··· Data to process
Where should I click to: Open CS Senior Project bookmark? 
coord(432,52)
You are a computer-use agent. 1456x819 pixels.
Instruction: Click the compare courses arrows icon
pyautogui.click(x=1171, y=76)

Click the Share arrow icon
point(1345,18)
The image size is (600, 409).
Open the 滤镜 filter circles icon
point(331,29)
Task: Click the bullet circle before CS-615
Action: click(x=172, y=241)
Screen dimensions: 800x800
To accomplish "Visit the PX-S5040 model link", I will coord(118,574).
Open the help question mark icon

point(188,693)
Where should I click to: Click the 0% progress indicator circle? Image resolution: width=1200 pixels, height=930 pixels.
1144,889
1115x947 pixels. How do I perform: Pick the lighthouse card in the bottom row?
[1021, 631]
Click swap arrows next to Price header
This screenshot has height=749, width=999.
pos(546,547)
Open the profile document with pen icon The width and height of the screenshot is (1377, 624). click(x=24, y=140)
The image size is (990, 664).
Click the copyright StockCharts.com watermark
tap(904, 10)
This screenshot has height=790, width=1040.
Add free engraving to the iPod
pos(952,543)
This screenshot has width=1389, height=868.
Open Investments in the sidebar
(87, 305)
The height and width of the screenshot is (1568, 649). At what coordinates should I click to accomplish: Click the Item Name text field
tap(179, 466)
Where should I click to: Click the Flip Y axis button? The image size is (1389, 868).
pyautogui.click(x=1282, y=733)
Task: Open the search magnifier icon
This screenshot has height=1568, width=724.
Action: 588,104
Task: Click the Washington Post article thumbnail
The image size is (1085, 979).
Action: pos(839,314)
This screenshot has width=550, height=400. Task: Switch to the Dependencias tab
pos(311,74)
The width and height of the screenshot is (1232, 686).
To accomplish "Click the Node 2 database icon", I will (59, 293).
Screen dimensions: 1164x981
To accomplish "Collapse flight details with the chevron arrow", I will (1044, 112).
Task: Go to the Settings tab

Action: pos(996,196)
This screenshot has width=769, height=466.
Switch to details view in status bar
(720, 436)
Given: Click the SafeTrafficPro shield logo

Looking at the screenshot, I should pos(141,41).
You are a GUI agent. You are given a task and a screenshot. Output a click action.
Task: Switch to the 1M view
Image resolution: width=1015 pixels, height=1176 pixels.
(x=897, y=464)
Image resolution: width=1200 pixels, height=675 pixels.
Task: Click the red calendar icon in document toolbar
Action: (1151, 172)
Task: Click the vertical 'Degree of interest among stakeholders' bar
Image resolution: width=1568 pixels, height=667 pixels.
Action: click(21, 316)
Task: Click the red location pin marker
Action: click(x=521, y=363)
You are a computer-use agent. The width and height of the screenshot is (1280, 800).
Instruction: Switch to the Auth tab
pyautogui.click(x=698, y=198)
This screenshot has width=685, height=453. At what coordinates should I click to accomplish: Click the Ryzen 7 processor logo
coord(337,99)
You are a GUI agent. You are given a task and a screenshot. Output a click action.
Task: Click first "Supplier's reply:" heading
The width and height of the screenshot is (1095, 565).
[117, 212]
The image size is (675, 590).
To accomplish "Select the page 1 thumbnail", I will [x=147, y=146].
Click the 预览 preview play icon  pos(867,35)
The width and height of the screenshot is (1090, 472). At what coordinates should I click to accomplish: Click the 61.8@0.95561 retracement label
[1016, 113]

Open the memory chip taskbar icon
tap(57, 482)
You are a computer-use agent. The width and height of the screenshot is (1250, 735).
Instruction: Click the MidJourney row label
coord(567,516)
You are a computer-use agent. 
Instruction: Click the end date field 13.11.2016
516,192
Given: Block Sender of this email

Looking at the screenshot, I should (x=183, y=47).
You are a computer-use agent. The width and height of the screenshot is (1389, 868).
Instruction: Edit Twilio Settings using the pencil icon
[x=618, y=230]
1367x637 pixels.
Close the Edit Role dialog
······
§ Brief
Copy out each entry above with no deviation.

§ Task result
Where should I click to: Open CS Senior Project bookmark? 
coord(432,52)
You are a computer-use agent. 1456x819 pixels.
Instruction: Click the compare courses arrows icon
pyautogui.click(x=1171, y=76)

Click the Share arrow icon
point(1345,18)
The image size is (600, 409).
Open the 滤镜 filter circles icon
point(331,29)
Task: Click the bullet circle before CS-615
Action: click(x=172, y=241)
Screen dimensions: 800x800
To accomplish "Visit the PX-S5040 model link", I will coord(118,574).
Open the help question mark icon

point(188,693)
Where should I click to: Click the 0% progress indicator circle? Image resolution: width=1200 pixels, height=930 pixels.
1144,889
1115x947 pixels. How do I perform: Pick the lighthouse card in the bottom row?
[1021, 631]
Click swap arrows next to Price header
This screenshot has height=749, width=999.
pos(546,547)
Open the profile document with pen icon The width and height of the screenshot is (1377, 624). click(x=24, y=140)
The image size is (990, 664).
Click the copyright StockCharts.com watermark
tap(904, 10)
This screenshot has height=790, width=1040.
Add free engraving to the iPod
pos(952,543)
This screenshot has width=1389, height=868.
Open Investments in the sidebar
(87, 305)
The height and width of the screenshot is (1568, 649). At what coordinates should I click to accomplish: Click the Item Name text field
tap(179, 466)
Where should I click to: Click the Flip Y axis button? The image size is (1389, 868).
pyautogui.click(x=1282, y=733)
Task: Open the search magnifier icon
This screenshot has height=1568, width=724.
Action: 588,104
Task: Click the Washington Post article thumbnail
The image size is (1085, 979).
Action: pos(839,314)
This screenshot has width=550, height=400. Task: Switch to the Dependencias tab
pos(311,74)
The width and height of the screenshot is (1232, 686).
To accomplish "Click the Node 2 database icon", I will (59, 293).
Screen dimensions: 1164x981
To accomplish "Collapse flight details with the chevron arrow", I will (1044, 112).
Task: Go to the Settings tab

Action: pos(996,196)
This screenshot has width=769, height=466.
Switch to details view in status bar
(720, 436)
Given: Click the SafeTrafficPro shield logo

Looking at the screenshot, I should pos(141,41).
You are a GUI agent. You are given a task and a screenshot. Output a click action.
Task: Switch to the 1M view
Image resolution: width=1015 pixels, height=1176 pixels.
(x=897, y=464)
Image resolution: width=1200 pixels, height=675 pixels.
Task: Click the red calendar icon in document toolbar
Action: (1151, 172)
Task: Click the vertical 'Degree of interest among stakeholders' bar
Image resolution: width=1568 pixels, height=667 pixels.
Action: click(21, 316)
Task: Click the red location pin marker
Action: click(x=521, y=363)
You are a computer-use agent. The width and height of the screenshot is (1280, 800).
Instruction: Switch to the Auth tab
pyautogui.click(x=698, y=198)
This screenshot has width=685, height=453. At what coordinates should I click to accomplish: Click the Ryzen 7 processor logo
coord(337,99)
You are a GUI agent. You are given a task and a screenshot. Output a click action.
Task: Click first "Supplier's reply:" heading
The width and height of the screenshot is (1095, 565).
[117, 212]
The image size is (675, 590).
To accomplish "Select the page 1 thumbnail", I will [x=147, y=146].
Click the 预览 preview play icon  pos(867,35)
The width and height of the screenshot is (1090, 472). At what coordinates should I click to accomplish: Click the 61.8@0.95561 retracement label
[1016, 113]

Open the memory chip taskbar icon
tap(57, 482)
You are a computer-use agent. The width and height of the screenshot is (1250, 735).
Instruction: Click the MidJourney row label
coord(567,516)
You are a computer-use agent. 
Instruction: Click the end date field 13.11.2016
516,192
Given: Block Sender of this email

Looking at the screenshot, I should (x=183, y=47).
You are a computer-use agent. The width and height of the screenshot is (1389, 868).
Instruction: Edit Twilio Settings using the pencil icon
[x=618, y=230]
1367x637 pixels.
Close the Edit Role dialog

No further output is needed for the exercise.